--- What the exercise asks ---
Although the data holds pictures, return only the lines from the one containing "Open the Security Settings tab" to the end, exactly, and without them.
───── Task input
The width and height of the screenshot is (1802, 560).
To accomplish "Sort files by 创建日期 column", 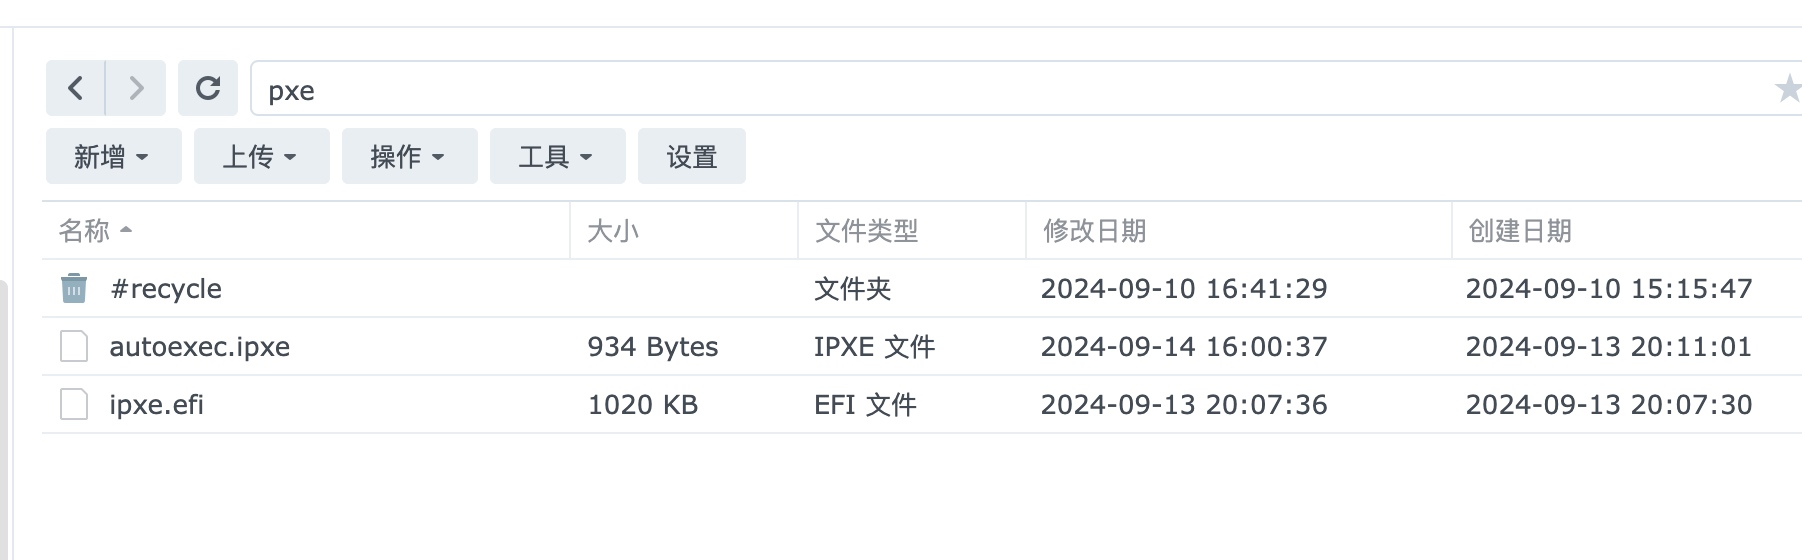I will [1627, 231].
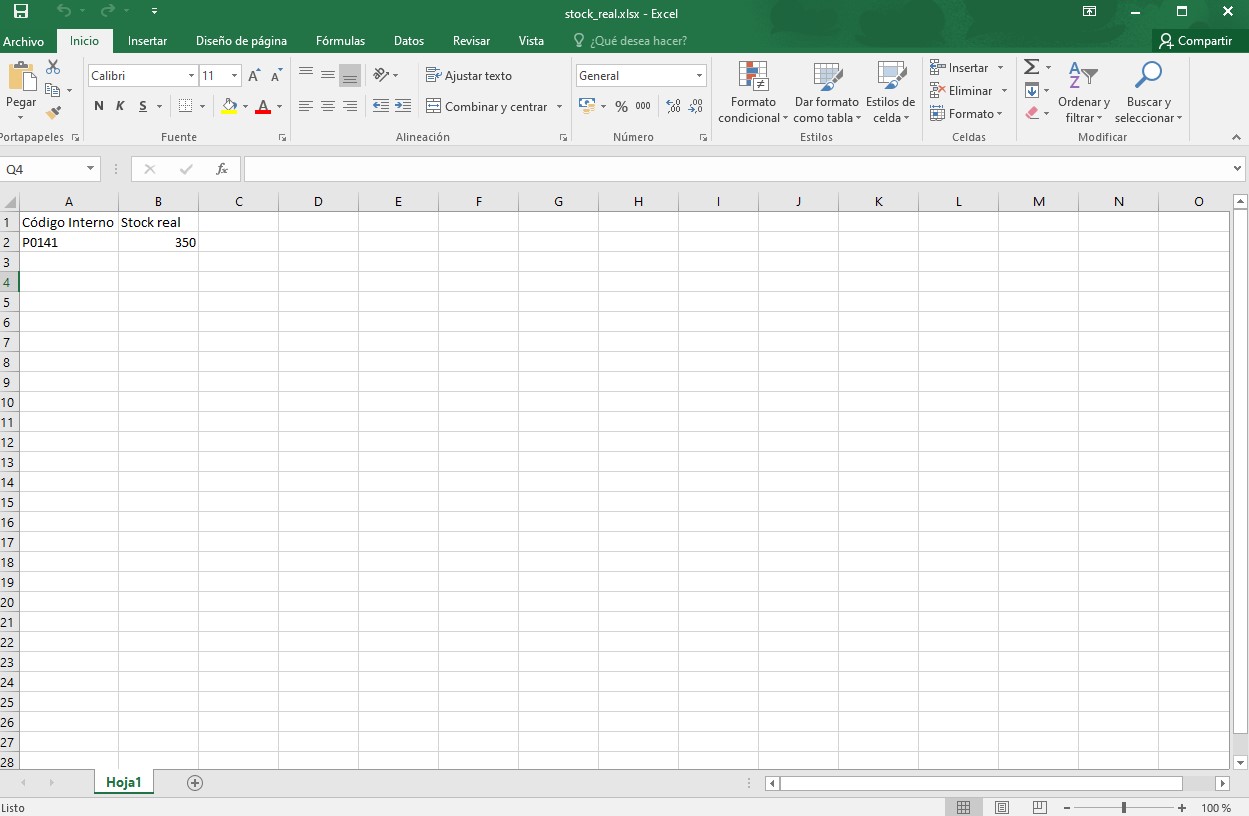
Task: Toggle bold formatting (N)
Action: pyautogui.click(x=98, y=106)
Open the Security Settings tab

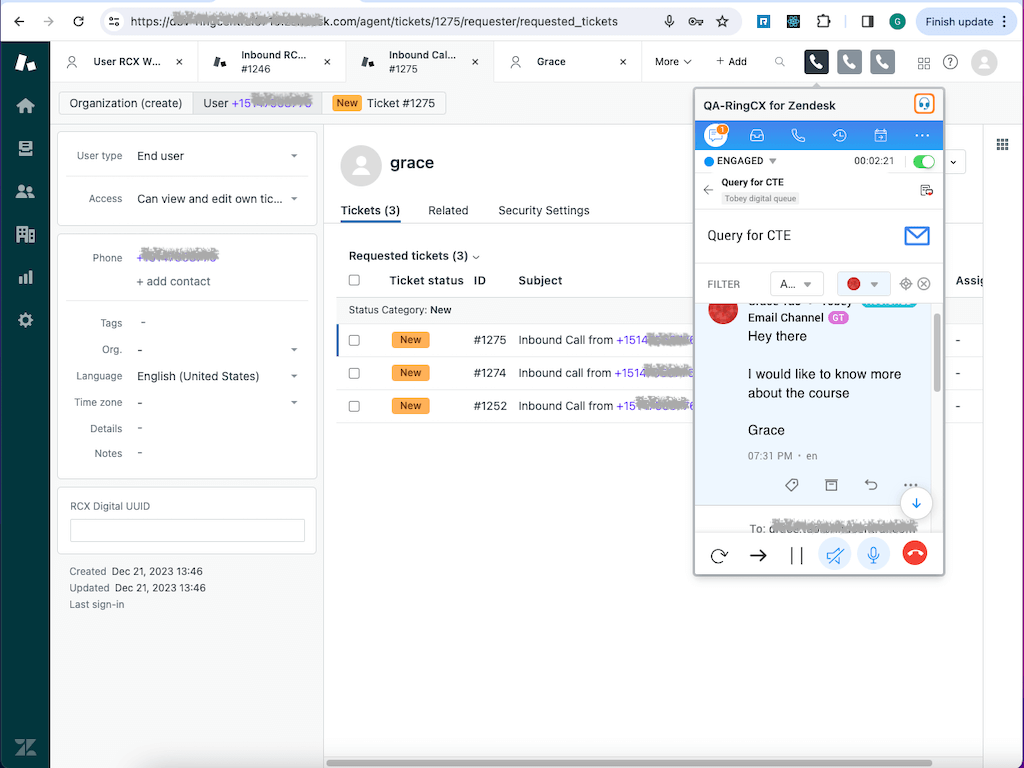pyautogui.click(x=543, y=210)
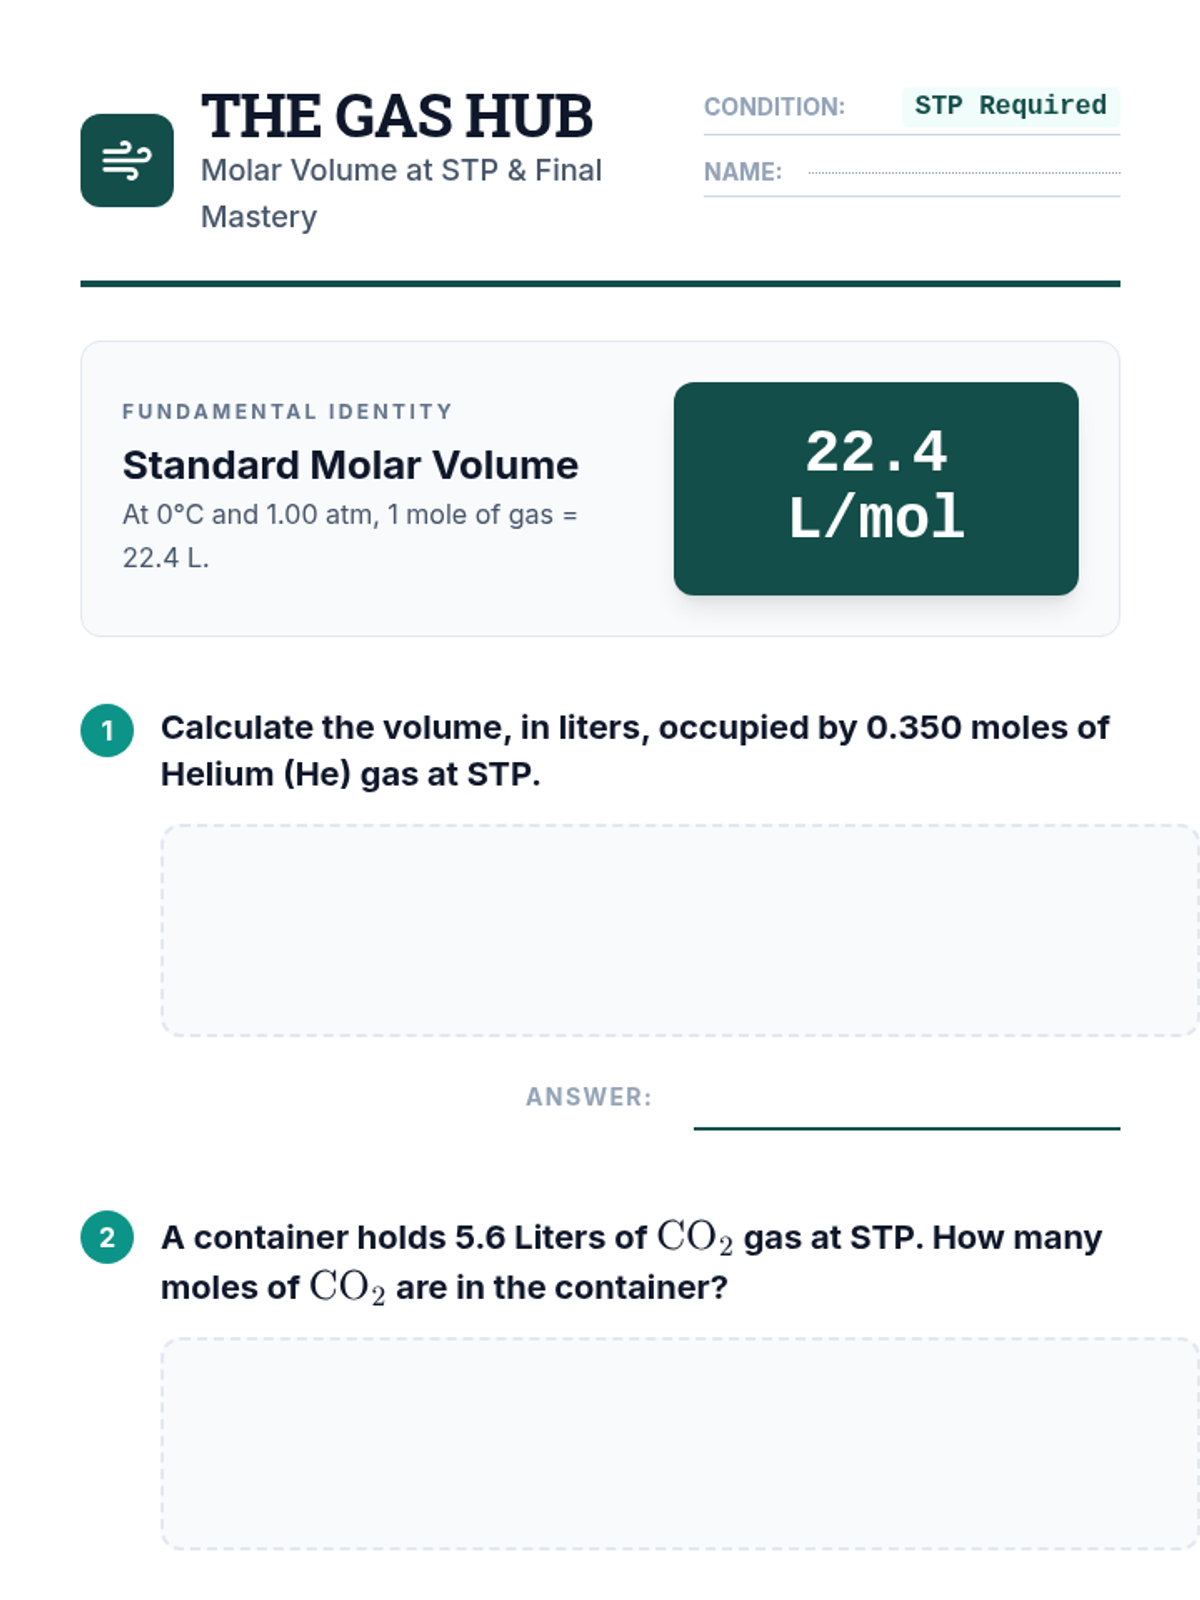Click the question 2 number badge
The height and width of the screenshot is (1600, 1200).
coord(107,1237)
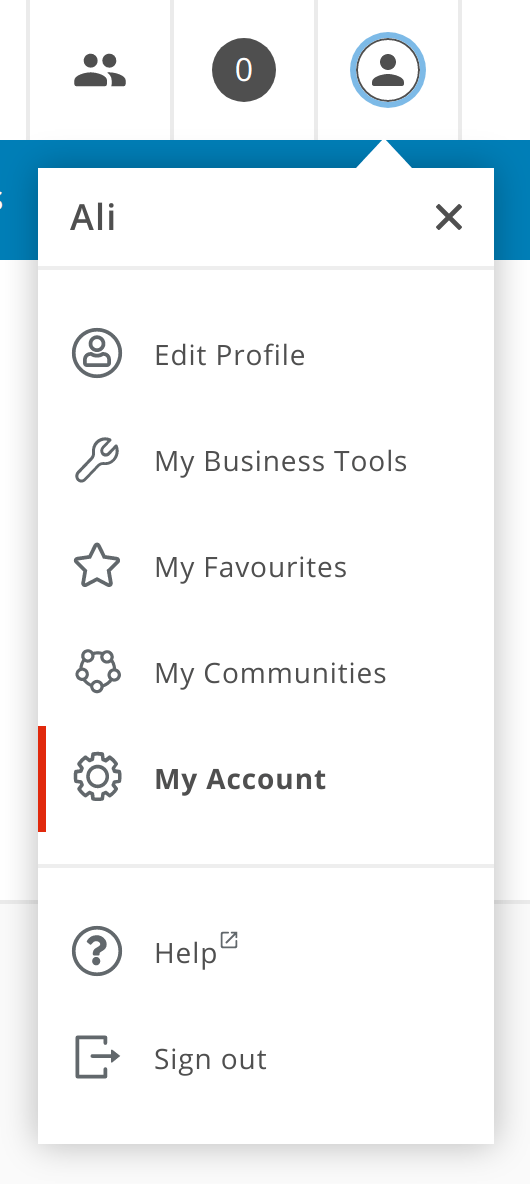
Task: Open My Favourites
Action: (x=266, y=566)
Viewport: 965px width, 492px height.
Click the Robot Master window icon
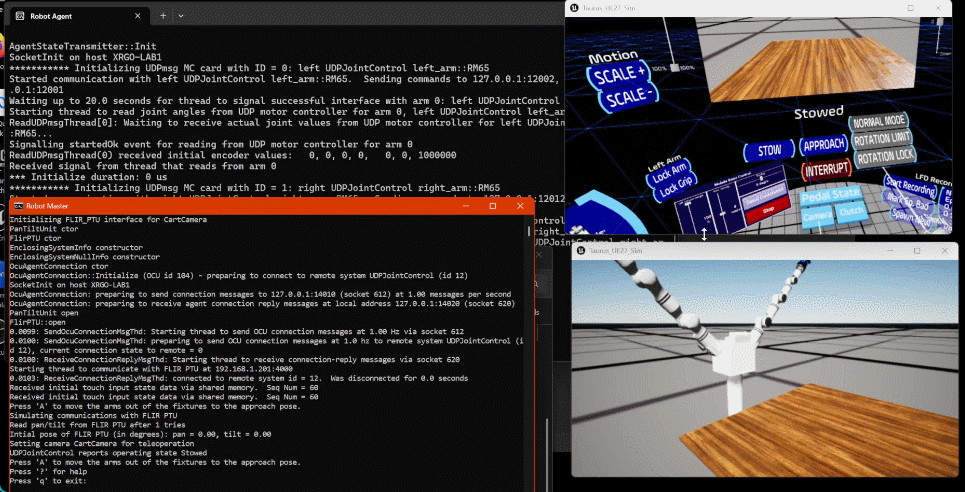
──────────
--- Answer for this exercise ---
Open the Security Settings tab

pyautogui.click(x=543, y=210)
Click the question 2 number badge
The height and width of the screenshot is (1600, 1200).
coord(107,1237)
Task: Open My Favourites
Action: (x=266, y=566)
Viewport: 965px width, 492px height.
Click the Robot Master window icon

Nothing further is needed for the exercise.